Prime Minister faces EU budget rebellion led by Kent MP
Prime Minister David Cameron is facing a House of Commons rebellion over Britain's financial contributions to Europe led by a Kent MP.
And the issue dominated Prime Minister's Questions earlier.
Labour leader Ed Miliband stepped up the pressure on the PM surrounding the thorny issue of the EU budget by demanding a real-terms cut.
He also accused Mr Cameron of being at the mercy of his backbenchers.
The European Union wants member countries to increase its contributions by 5% over the next seven years. That would see the UK having to pay an extra £1.3bn in 2013 - on top of the £11bn it already pays each year.

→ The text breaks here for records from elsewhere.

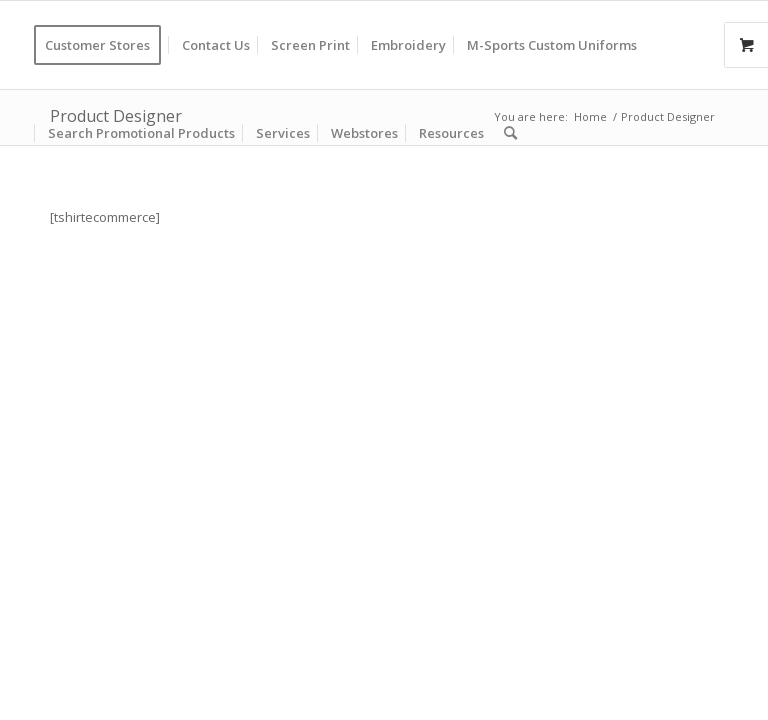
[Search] (510, 133)
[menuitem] (104, 45)
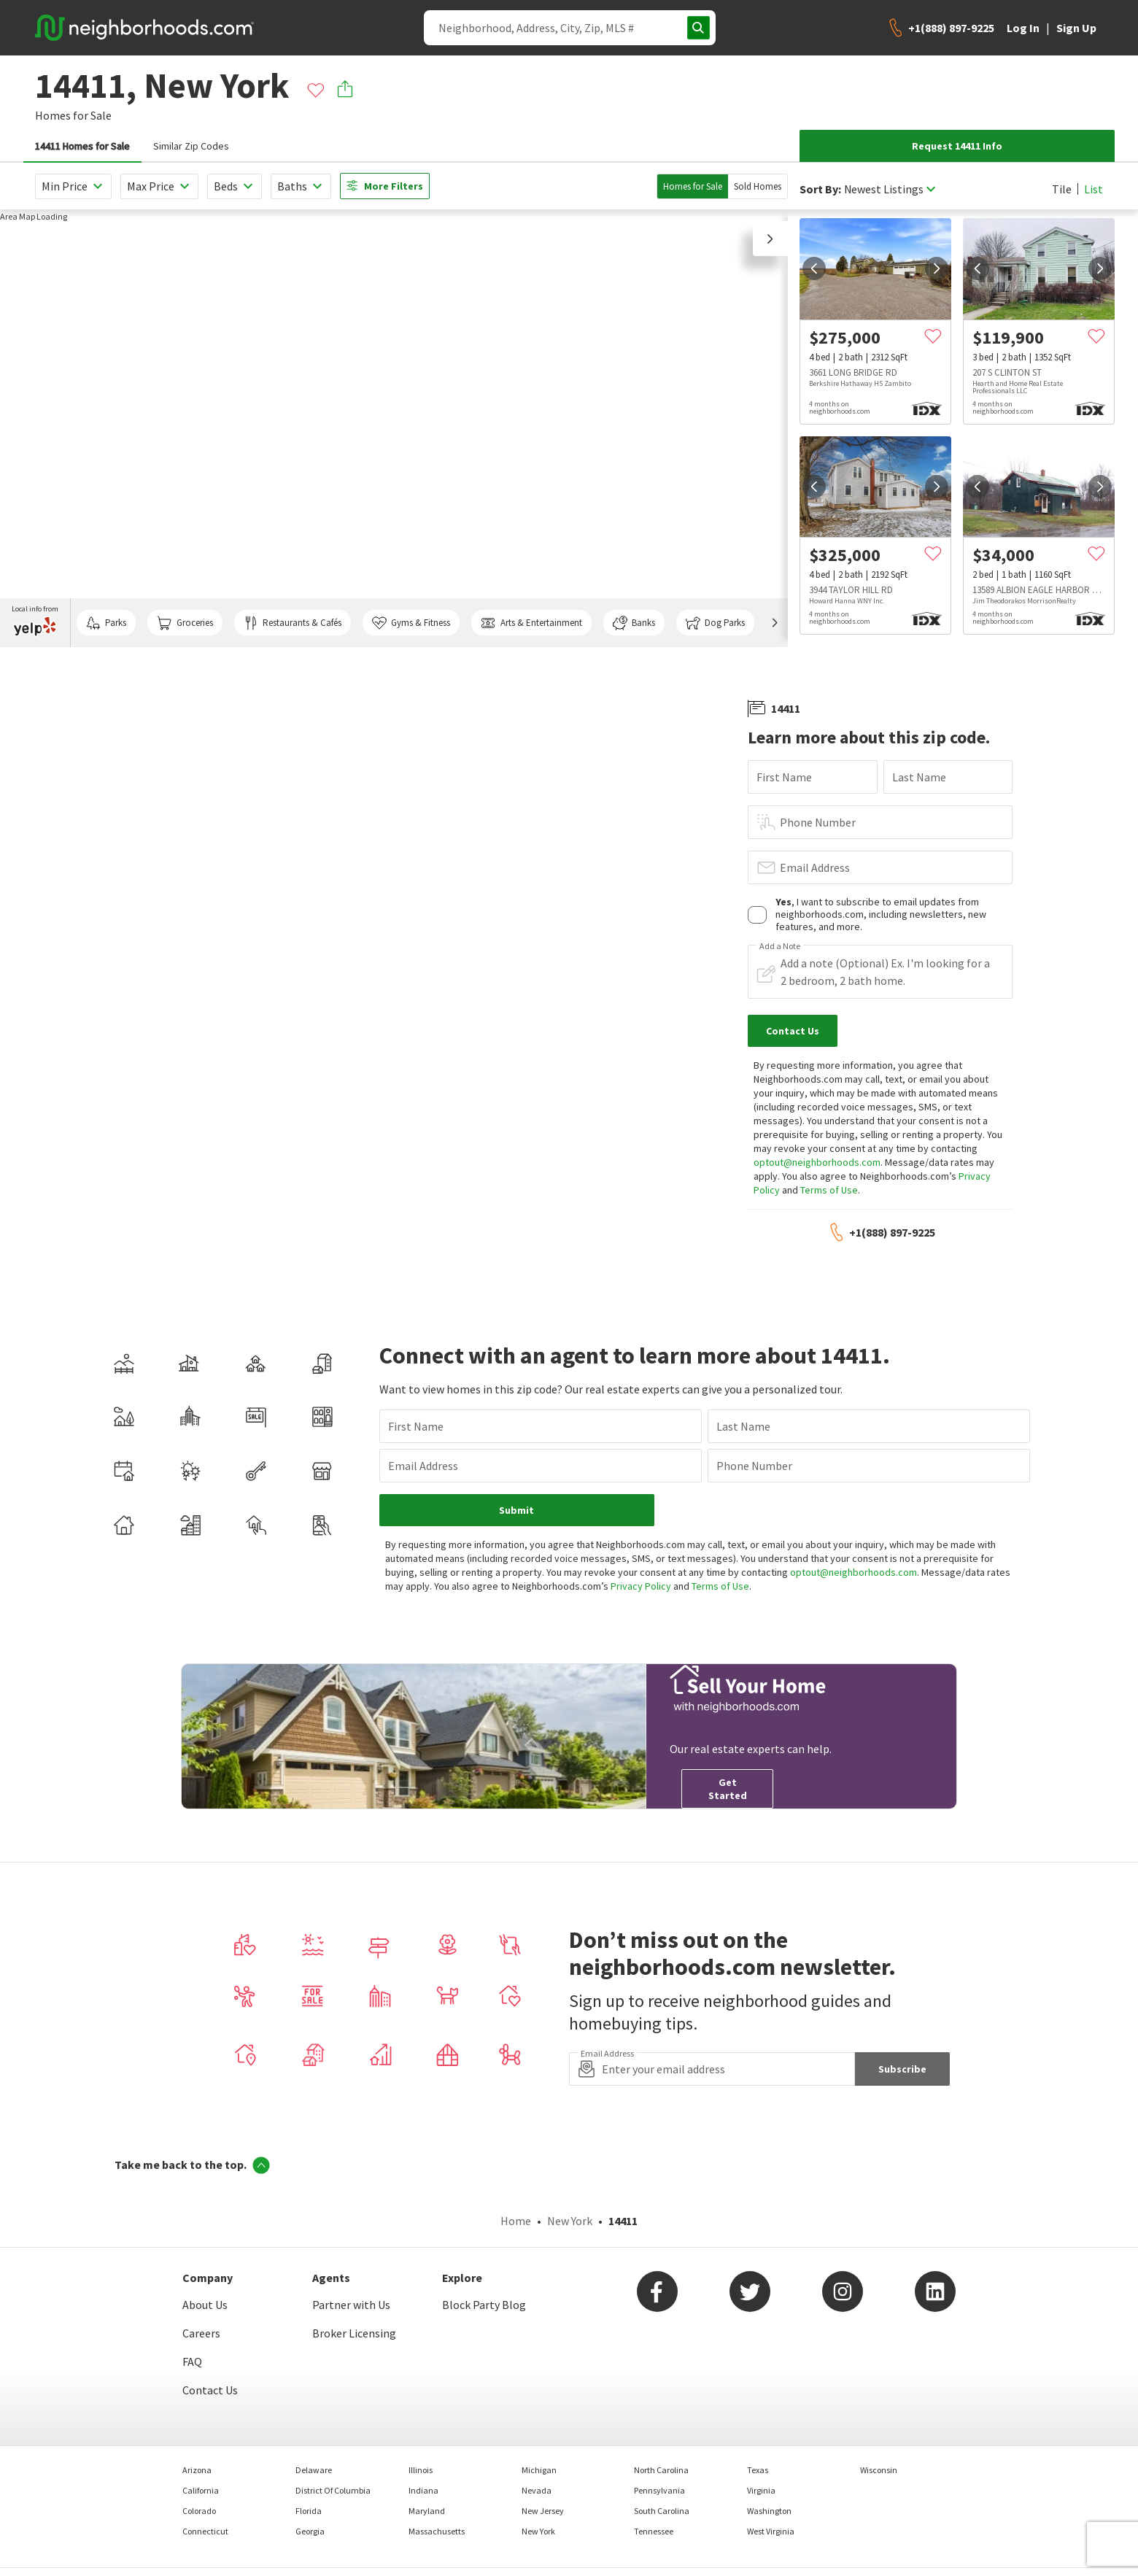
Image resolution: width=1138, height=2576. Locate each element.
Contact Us (210, 2390)
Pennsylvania (659, 2490)
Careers (201, 2333)
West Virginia (770, 2531)
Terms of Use (829, 1189)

David Cameron says he wants contributions to be frozen and increases limited to the rate of inflation, currently about 2%.
But the MP for Rochester and Strood Mark Reckless says that doesn't go far enough and wants contributions cut.
At a time when constituents are seeing big spending cuts at home increasing payments to Europe can't be justified, he says.
Mr Reckless claims to have the support of about 40 backbench Tory MPs including Chatham and Aylesford MP Tracey Crouch, Gordon Henderson, the MP for Sittingbourne, and MP for Hove, Mike Weatherley.
More worryingly for the prime minister, I understand that Labour will back the rebel amendment, tabled by Mr Reckless, later this evening.
Perhaps that's why he told MPs at Prime Minister's Questions that "at best we would like a cut, at worst a freeze" and he was "prepared to use the veto if we do not get a deal that is good for Britain".
Europe has long been a difficult issue for the Conservatives and has been the subject that has caused the biggest rebellion so far against the government.
Last October more than 80 Conservative MPs defied David Cameron's orders and backed a referendum on Britain's membership of the European Union.
I think the Tory whips office will be working overtime today to try to avert another humiliating defeat for the PM over Europe.